What's in a Name??
Part 1 - Your Reputation, Domains, and Marketing - by Jeff Stolarcyk
Your domain name is the most powerful piece of branding your store has on the Web!
A strong, recognizable domain name for your business can bring even more organic traffic to your site. A poor domain name can prevent surfers from ever finding your site.
Show the Engines Who You Are!
Include keywords or phrases in your domain name to increase high natural search engine rankings. What makes you unique from the competition? What’s important to your industry or exemplifies your approach? Then evaluate your choices.
Google’s AdWords Keyword Tool is a great, streamlined resource for investigating search volume. If I’m starting a blog about my favorite pretzels, I could type in phrases like “pretzel blogger”, “pretzel blogs”, and maybe even just “pretzels” on the off-chance that the name is available.
The phrase “pretzels” has an average search volume of about 165,000 queries each month. The bad news is that our other terms don’t generate any search volume at all - they’re not even on the list.
Our best-performing choice - Pretzels.com - is parked. These “parked domains” are registered but land on pages without useful content. Most fill their sites with ads to cash in on direct traffic coming into the site in error. Finding a high-traffic keyword to incorporate into your domain is a quick and efficient way to gain traffic. For instance, SoftPretzelRecipes.com would be a good choice if it ties into the theme of your site.
If you’re stumped on domain name suggestions, check out SnapItNow.com for a comprehensive list of variations on the keywords you want to pursue.
Name Checking
Just because a domain is available now doesn’t mean that someone didn’t previously ruin its reputation with the search engines. The Internet (as the kids say) never forgets and a new store can suffer from a previously banned or blacklisted domain. Perform proactive domain detective work.
The WayBack Machine can show you old versions of a website, indexed by date. Check to see if they’re link farms or pages with spam-filled, malicious code. Search engine indexes penalize the latter. The process of getting re-indexed can be long and painful, so avoid these domains wherever possible.

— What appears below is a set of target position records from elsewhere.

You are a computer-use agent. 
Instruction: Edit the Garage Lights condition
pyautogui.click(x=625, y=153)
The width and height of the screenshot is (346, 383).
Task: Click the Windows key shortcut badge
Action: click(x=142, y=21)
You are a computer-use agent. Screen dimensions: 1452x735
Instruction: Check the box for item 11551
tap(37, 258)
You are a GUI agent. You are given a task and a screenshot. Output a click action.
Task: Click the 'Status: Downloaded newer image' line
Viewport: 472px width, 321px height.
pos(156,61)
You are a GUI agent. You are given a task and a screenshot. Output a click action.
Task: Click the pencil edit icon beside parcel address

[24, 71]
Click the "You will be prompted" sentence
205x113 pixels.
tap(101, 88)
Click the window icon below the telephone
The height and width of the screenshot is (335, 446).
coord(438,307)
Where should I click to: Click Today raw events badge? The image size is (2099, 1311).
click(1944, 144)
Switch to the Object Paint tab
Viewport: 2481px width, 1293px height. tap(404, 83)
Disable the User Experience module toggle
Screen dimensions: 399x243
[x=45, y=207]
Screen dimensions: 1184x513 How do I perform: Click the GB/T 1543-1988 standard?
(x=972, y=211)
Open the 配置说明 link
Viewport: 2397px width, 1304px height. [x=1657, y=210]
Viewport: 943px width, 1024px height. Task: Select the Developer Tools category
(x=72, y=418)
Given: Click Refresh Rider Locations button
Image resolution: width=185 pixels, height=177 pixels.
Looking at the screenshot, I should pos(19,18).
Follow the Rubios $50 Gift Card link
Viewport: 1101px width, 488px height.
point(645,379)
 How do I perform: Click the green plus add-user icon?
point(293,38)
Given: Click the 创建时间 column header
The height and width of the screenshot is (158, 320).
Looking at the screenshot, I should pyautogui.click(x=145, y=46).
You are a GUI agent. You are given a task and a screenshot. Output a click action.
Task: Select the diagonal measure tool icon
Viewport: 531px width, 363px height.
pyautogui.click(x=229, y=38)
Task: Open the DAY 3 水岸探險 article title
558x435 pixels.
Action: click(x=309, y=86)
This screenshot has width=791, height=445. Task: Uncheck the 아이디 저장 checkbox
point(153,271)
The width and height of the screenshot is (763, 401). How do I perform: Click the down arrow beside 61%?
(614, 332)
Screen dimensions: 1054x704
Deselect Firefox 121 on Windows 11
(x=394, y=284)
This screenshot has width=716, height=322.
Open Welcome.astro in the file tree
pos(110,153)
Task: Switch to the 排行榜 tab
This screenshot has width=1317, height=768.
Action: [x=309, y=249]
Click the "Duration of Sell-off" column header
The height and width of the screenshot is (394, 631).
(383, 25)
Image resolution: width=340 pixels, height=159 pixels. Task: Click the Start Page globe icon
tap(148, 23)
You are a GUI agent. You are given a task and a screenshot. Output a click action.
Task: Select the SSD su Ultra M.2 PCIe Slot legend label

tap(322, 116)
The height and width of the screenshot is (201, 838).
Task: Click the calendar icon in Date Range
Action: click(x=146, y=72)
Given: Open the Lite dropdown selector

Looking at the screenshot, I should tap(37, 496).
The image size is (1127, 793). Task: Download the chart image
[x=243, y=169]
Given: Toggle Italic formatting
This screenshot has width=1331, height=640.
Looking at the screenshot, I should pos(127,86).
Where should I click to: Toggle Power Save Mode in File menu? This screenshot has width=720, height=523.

Redirected Domains - The 411 on 301s
If an available domain name resembles your site, don’t leave it for someone else! Pointing multiple domains at your website is a wise tactic for attracting more direct traffic. Registering alternate top-level domains - TLDs are the suffixes in a URL, the .com, .net, .org or .biz in the site’s address - can salvage repeat shoppers who don’t remember if your site was PretzelBlogger.net or PretzelBlogger.biz.
Registering alternate domains is smart brand protection. If you leave PretzelBlogger.org unregistered and a competitor provides terrible customer service, their bad business practices will damage you.
A domain costs less than $10, so cover any plausible top-level variations for your domain and use your new keyword research skills to discover high-traffic misspellings of your domain name. Look for domains that will pass value (traffic) onto your store’s site. As for the domain with the lousy history, redirecting the bad domain at your already vetted good domain means you get all the traffic and none of the bad history.
Once you have those domains registered, set up a 301 redirect to point them to your e-commerce store. It might be tempting to turn some of your domains into dummy sites that link into your store, but engines frown on that strategy. Make sure every variation of your domain (yes, even PretzelBlogger.com vs. www.PretzelBlogger.com - Google counts the version without the ‘www’ prefix as a separate entity) points to the true, canonical version of your site.
Summing up
Successful branding, a strong Paid Search campaign, qualified links and a healthy social media presence can help even the most obscure domain find incoming traffic. Picking the right domain name from the start, however, can reinforce your brand and bring in an increased amount of direct and repeat traffic. Smart domain selection makes your e-commerce website more effective and requires just a little research!
This post is filed under Developers' Corner and has the following keyword tags: domain names, dns, addresses.
3 Comments
Dennis says:
This is a very important part of smart marketing. A very good strategy.
ddabbah says:
Really enjoyed the blog topic. We often find that companies either come up with great names but don't understand how to use them. The flip side is they come up with bad names and never recover.
Dave Dabbah
The Drive-Thru Marketer
DriveThirst
Jules says:
Your comment on using Wayback Machine to check the earlier status for domain names is an important one. Trying to recover from a blacklisted domain would be a painful task.